**SOURCE MATERIAL**
::::

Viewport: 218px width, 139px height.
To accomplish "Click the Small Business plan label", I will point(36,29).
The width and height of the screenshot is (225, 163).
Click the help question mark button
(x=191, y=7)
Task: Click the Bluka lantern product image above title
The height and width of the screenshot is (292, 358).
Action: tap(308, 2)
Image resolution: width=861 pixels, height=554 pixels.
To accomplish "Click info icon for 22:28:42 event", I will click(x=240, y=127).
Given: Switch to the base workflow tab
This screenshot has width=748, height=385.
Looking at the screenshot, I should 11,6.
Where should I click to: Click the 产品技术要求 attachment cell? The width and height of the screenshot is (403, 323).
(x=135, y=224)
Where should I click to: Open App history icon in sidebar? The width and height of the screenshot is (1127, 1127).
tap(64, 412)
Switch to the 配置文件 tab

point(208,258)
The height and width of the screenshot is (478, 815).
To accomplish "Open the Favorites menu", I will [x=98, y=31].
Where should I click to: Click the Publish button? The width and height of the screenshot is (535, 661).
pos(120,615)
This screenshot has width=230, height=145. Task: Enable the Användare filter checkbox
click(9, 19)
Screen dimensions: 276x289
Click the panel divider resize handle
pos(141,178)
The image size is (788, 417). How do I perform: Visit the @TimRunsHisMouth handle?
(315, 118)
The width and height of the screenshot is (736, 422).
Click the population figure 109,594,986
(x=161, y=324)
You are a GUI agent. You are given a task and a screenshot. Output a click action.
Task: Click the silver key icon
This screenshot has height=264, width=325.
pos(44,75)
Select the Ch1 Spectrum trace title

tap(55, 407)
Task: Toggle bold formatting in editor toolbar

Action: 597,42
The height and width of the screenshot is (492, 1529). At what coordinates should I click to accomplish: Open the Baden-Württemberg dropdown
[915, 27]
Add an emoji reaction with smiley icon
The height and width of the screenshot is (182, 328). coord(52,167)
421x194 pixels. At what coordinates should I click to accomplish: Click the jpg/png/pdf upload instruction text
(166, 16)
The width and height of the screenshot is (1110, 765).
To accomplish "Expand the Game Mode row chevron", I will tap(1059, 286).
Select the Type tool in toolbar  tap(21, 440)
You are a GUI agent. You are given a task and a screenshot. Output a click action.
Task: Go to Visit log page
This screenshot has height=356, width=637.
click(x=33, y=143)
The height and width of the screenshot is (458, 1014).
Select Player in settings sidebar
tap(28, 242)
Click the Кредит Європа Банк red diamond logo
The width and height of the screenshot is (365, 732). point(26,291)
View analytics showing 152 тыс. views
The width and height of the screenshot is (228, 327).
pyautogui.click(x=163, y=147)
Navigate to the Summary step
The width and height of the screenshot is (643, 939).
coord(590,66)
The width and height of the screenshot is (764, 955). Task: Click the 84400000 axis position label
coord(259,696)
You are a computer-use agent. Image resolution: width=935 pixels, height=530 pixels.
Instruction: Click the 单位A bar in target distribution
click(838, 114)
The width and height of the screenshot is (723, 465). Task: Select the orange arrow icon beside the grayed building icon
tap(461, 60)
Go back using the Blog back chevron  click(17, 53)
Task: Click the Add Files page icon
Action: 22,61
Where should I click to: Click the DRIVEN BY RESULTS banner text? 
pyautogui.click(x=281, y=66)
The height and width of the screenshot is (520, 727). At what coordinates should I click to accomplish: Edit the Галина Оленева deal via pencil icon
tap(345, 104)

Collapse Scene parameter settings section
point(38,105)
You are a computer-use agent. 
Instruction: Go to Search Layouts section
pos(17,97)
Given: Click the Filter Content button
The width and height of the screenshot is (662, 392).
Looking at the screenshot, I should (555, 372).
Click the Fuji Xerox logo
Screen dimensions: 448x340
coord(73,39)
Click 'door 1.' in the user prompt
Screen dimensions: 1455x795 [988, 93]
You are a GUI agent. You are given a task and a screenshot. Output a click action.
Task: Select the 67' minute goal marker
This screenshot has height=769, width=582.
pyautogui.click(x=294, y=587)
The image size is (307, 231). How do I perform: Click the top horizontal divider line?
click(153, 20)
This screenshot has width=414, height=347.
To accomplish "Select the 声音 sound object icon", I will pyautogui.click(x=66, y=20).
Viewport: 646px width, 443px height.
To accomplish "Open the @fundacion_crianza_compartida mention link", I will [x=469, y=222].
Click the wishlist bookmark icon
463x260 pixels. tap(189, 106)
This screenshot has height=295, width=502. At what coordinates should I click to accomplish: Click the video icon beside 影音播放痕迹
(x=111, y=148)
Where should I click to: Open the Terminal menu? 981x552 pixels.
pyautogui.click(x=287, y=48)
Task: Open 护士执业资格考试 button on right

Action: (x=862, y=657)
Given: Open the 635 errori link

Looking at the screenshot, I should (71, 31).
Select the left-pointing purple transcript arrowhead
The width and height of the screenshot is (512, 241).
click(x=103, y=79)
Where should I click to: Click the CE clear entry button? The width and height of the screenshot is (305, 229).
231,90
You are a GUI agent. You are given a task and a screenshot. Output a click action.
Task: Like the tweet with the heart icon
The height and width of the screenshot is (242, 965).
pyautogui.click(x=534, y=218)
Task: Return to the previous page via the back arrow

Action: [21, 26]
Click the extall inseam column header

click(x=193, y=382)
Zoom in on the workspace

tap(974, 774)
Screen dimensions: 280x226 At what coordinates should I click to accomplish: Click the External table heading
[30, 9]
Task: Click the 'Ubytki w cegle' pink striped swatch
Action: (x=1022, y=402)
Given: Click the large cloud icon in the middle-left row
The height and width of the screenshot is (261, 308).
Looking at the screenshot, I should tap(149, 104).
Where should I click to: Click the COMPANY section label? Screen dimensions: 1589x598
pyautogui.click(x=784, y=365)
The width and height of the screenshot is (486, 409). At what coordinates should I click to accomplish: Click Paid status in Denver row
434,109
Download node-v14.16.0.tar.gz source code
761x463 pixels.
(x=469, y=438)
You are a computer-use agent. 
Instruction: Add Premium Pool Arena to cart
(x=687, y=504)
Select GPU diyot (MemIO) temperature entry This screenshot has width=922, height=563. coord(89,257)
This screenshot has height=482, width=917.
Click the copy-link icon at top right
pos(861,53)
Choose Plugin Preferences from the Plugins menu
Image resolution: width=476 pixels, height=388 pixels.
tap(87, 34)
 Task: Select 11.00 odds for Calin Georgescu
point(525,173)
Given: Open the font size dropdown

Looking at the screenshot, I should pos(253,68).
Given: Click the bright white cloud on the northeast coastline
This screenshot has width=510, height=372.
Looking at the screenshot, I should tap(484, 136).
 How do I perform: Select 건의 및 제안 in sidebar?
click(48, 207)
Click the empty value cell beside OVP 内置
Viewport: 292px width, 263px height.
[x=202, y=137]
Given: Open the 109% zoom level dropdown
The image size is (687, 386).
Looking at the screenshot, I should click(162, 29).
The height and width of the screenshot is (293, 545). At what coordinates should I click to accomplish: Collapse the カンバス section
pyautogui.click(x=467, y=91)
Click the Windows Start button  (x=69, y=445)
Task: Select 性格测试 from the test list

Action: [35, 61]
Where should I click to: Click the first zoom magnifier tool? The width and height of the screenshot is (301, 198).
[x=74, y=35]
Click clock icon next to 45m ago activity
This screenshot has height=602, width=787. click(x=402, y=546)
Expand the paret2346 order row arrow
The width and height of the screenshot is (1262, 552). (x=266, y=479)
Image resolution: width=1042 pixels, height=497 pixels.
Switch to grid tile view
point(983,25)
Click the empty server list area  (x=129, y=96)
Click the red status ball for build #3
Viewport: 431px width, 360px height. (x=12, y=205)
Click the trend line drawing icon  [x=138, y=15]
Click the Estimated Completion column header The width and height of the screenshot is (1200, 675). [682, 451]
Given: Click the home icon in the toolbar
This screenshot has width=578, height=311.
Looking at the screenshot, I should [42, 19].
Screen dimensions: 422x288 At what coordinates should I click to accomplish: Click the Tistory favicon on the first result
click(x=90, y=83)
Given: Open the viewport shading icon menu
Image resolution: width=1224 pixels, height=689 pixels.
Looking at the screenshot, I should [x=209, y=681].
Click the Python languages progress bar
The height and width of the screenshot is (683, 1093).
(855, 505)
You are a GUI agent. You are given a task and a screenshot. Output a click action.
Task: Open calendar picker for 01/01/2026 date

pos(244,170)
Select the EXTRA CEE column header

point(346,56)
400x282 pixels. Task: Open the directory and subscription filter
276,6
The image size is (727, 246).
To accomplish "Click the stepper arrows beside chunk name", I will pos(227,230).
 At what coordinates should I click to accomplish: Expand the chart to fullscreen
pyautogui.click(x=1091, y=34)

::::

Quote the data above verbatim from its first line to the line that includes "Given: Switch to the base workflow tab", with both boundary lines retained.

Viewport: 218px width, 139px height.
To accomplish "Click the Small Business plan label", I will point(36,29).
The width and height of the screenshot is (225, 163).
Click the help question mark button
(x=191, y=7)
Task: Click the Bluka lantern product image above title
The height and width of the screenshot is (292, 358).
Action: tap(308, 2)
Image resolution: width=861 pixels, height=554 pixels.
To accomplish "Click info icon for 22:28:42 event", I will click(x=240, y=127).
Given: Switch to the base workflow tab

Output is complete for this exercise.